All other aspects of his resume aside -- and it is a considerable resume -- Scott has one major thing going for him before he ever officially assumes the post on July 1: As far as I can tell, he's got absolutely no connection whatsoever to Hansen.
Since they've settled for Hansen's poor leadership in maximizing the conference's exposure and revenue for the past 26 years, I was afraid the conference presidents would just promote someone from the inner circle to fill the spot. Kudos to them for going for the home run hire and bringing in someone who ostensibly ought to have some fresh ideas -- and some clout.
In fact, it seems the presidents purposed to look for someone with a new perspective.
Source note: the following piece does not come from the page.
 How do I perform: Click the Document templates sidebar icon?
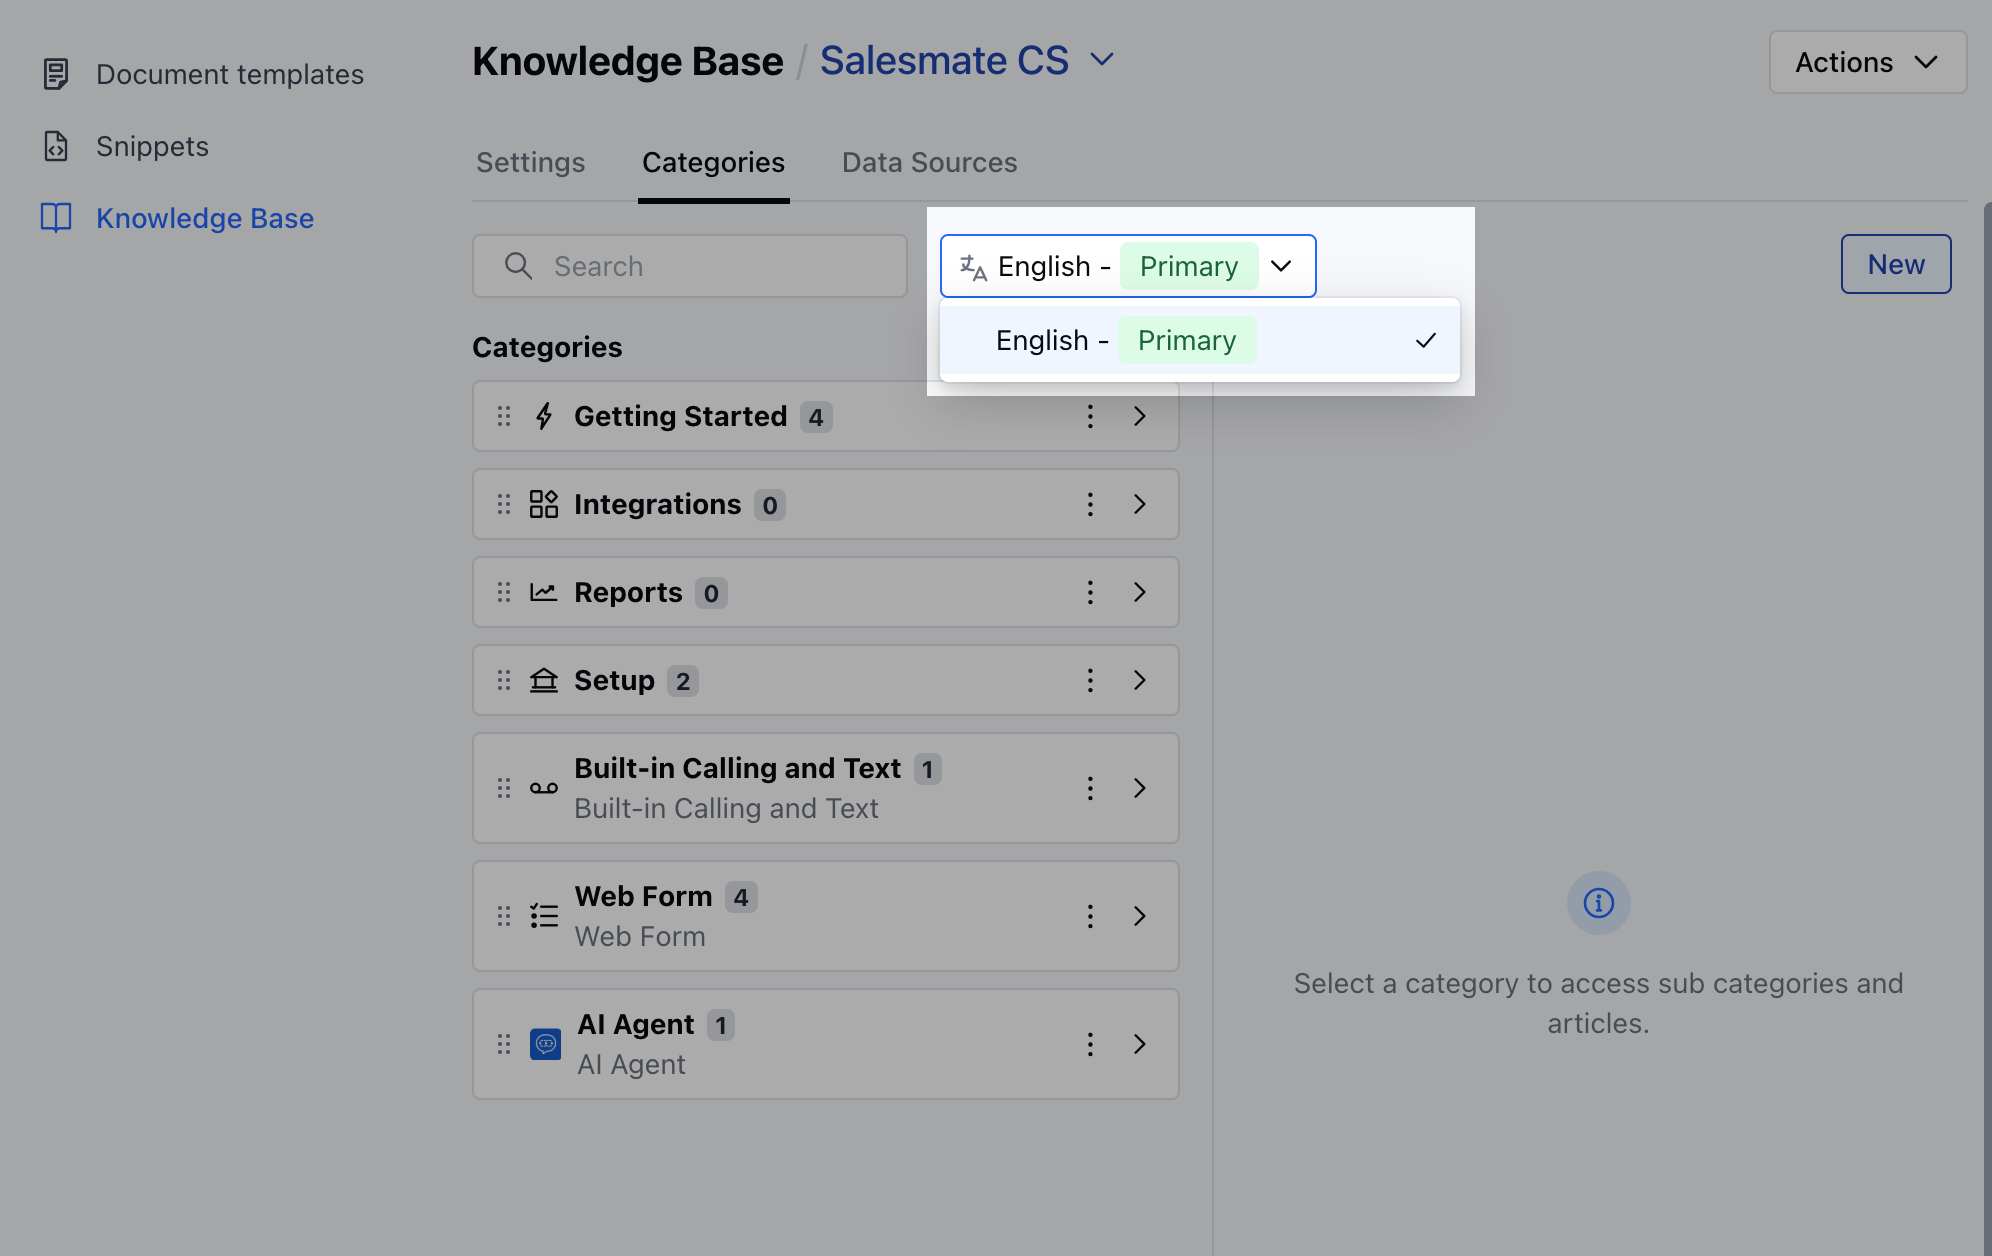pyautogui.click(x=56, y=74)
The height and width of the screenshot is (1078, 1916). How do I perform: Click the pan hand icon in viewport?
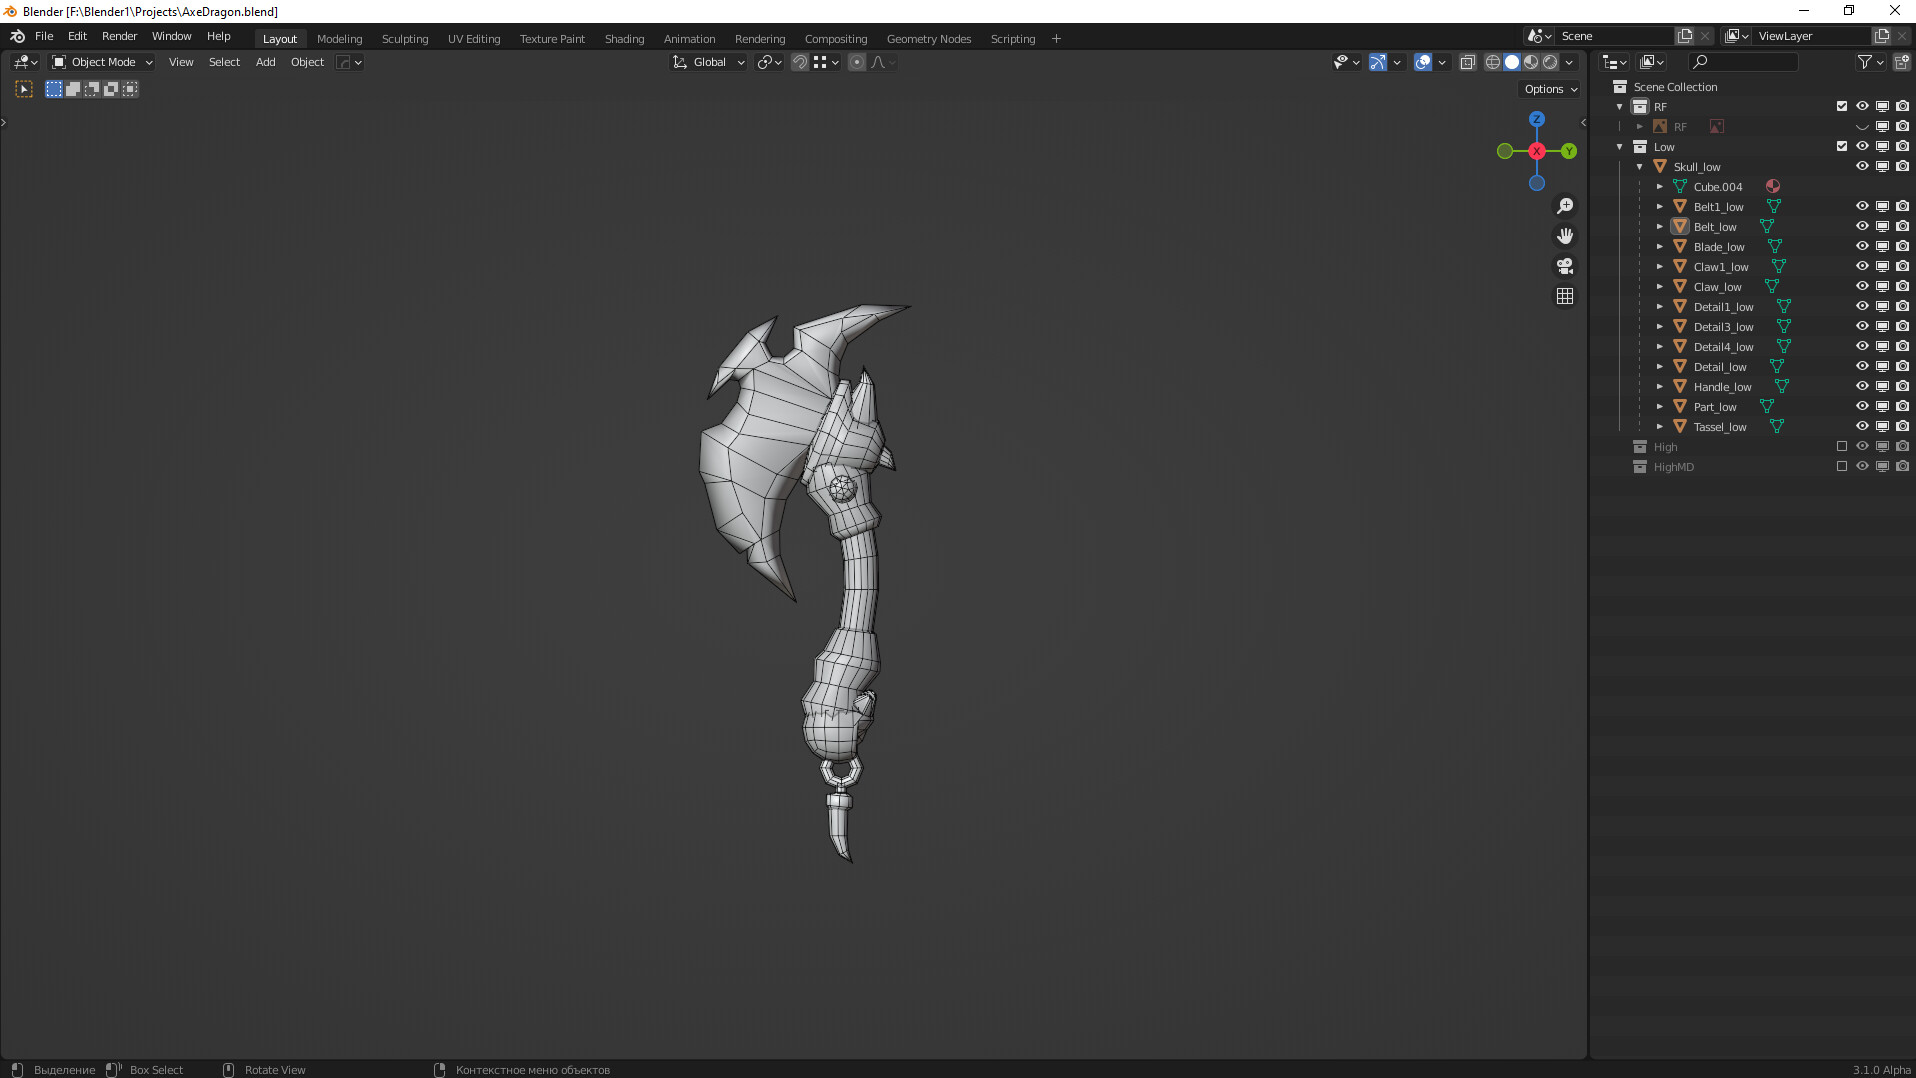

Stanford president John Hennessy, who led the executive committee that made the hire, said that Scott "was clearly the most qualified and innovative leader for the Pac-10," which is a great sign. Scott's track record clearly supports such a claim. This is a guy who made women's tennis -- women's tennis -- a mainstream sport in the United States, one that you can argue is more popular than it's male counterpart. I consider that no small feat.
Scott reinforced this in an interview with The New York Times:
"They were looking for a different kind of leader from, let’s say, other conferences typical in this position," Scott said. "They see this as a turning point for the Pac-10 and are looking for a new approach to promoting and branding the conferences as well as television and sponsorships."
Hansen was famous for blaming the conference's lack of modernization on the presidents' wishes, painting himself as a dutiful minion. This hire seems to run counter to that claim, and I hope the presidents are serious about giving Scott the latitiude to be innovative with the conference's revenue sports, because this is a great time for it.
There are minor bowl contracts up next year, and the TV contract with FSN expires in the next three years. Will Scott be able to talk other, higher profile bowls into going for Pac-10 teams? Will he be able to increase the conference's national profile with better media deals?
In that Times article, Scott says he's up for the job.
"I’ve picked up on the sense that some people feel that the Pac-10 may not be boxing at their appropriate weight, so to speak," Scott said of the league’s television deal. "One of the skill sets that I bring is dealing with television for 15 years and dealing with all of the major networks over that time."
We're mindful of the fact that being a conference commissioner is a much bigger job than catering to the fans of revenue sports, but let's be honest -- that's how commissioners are measured. If Scott can get guys like Tony Kornheiser and Mike Wilbon to care about Serena and Venus Williams, I like his chances to get the rest of the country to finally care about the Pac-10.